İstenen>
Materyalin "Screen dimensions: 1344x896" içeren satırla başlayıp "Looking at the" içeren satırla biten kısmını, iki uç da dahil, "görev" ve "cevap" sütunlarından oluşan bir CSV olarak yeniden yazar mısın? Her metin ve karşılığı ayrı bir satırda, her biri tırnak içinde tek bir alanda yer alsın, satır sonları boşluğa dönüşsün ve resimler cevaba girmesin.
+ + + + + + +
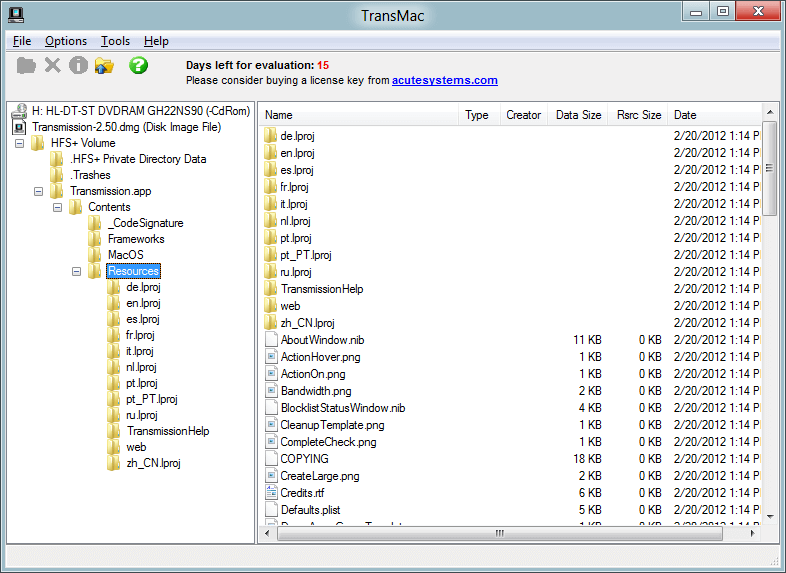Open the Tools menu
786x573 pixels.
pos(115,41)
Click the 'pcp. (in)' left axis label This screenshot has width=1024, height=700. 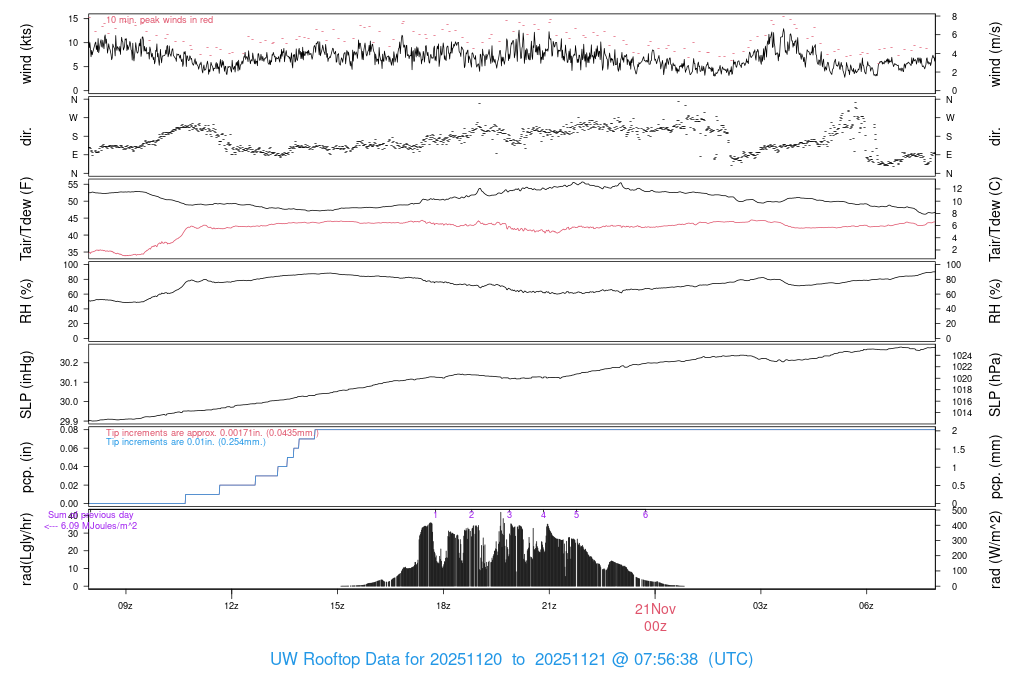[x=27, y=467]
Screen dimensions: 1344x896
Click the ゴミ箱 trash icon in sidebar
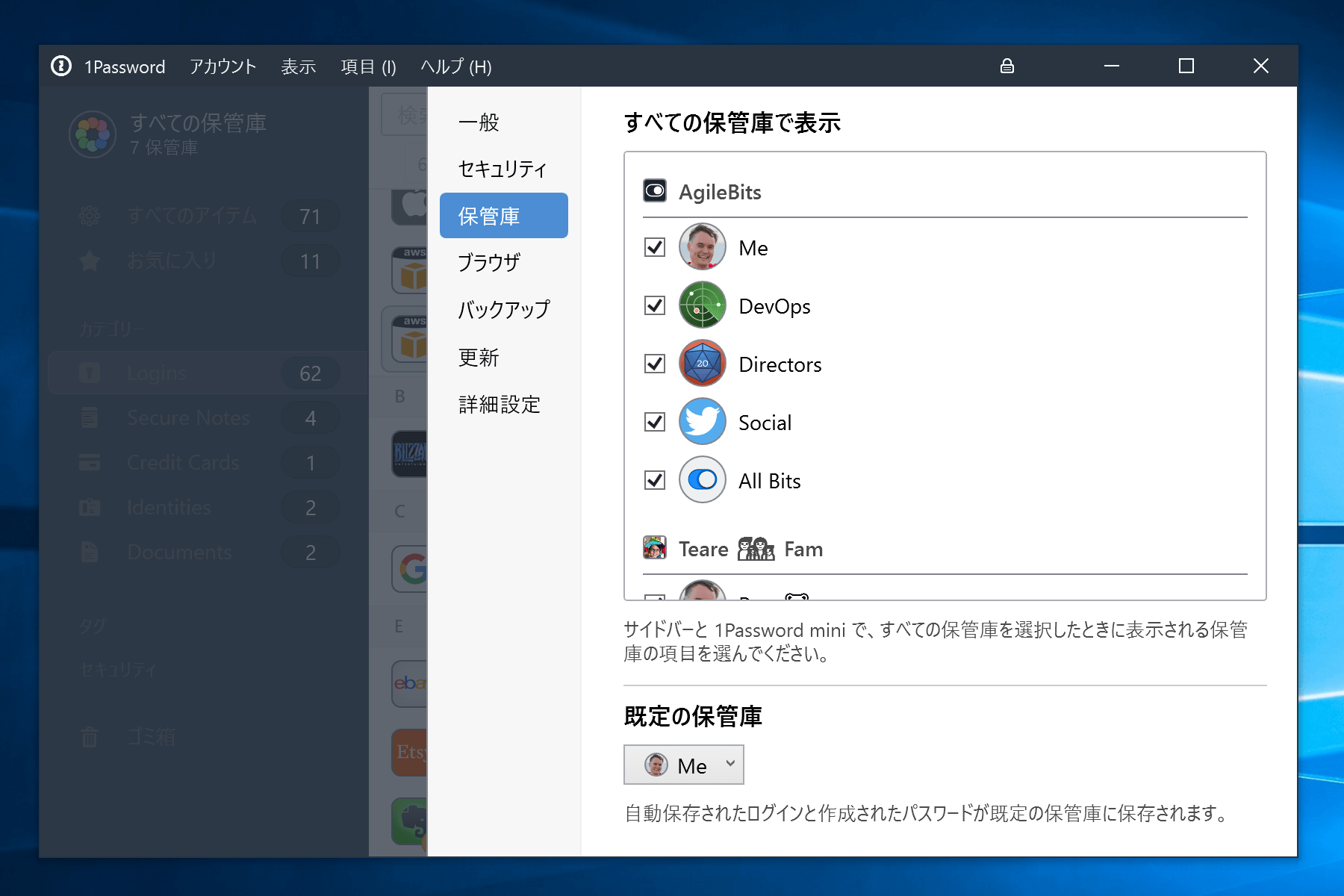(90, 737)
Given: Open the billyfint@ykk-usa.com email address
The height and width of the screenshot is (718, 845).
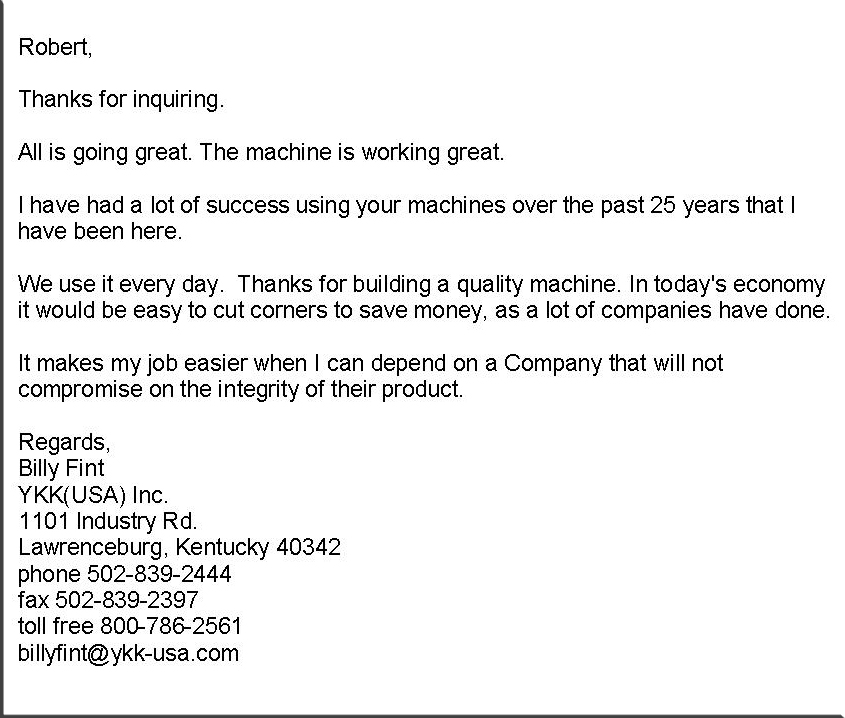Looking at the screenshot, I should coord(128,654).

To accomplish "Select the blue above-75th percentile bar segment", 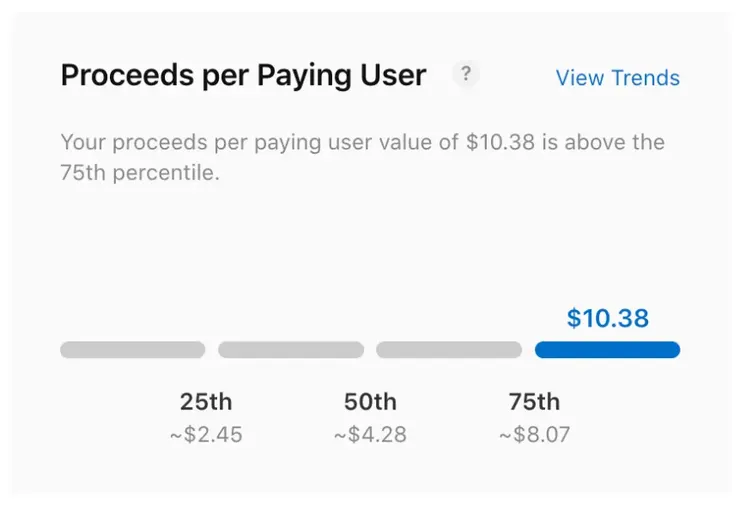I will [607, 350].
+ + + + + + +
Cevap>
görev,cevap
"Screen dimensions: 1344x896 Click the ゴミ箱 trash icon in sidebar","(90, 737)"
"Given: Open the billyfint@ykk-usa.com email address The height and width of the screenshot is (718, 845).","Looking at the screenshot, I should coord(128,654)."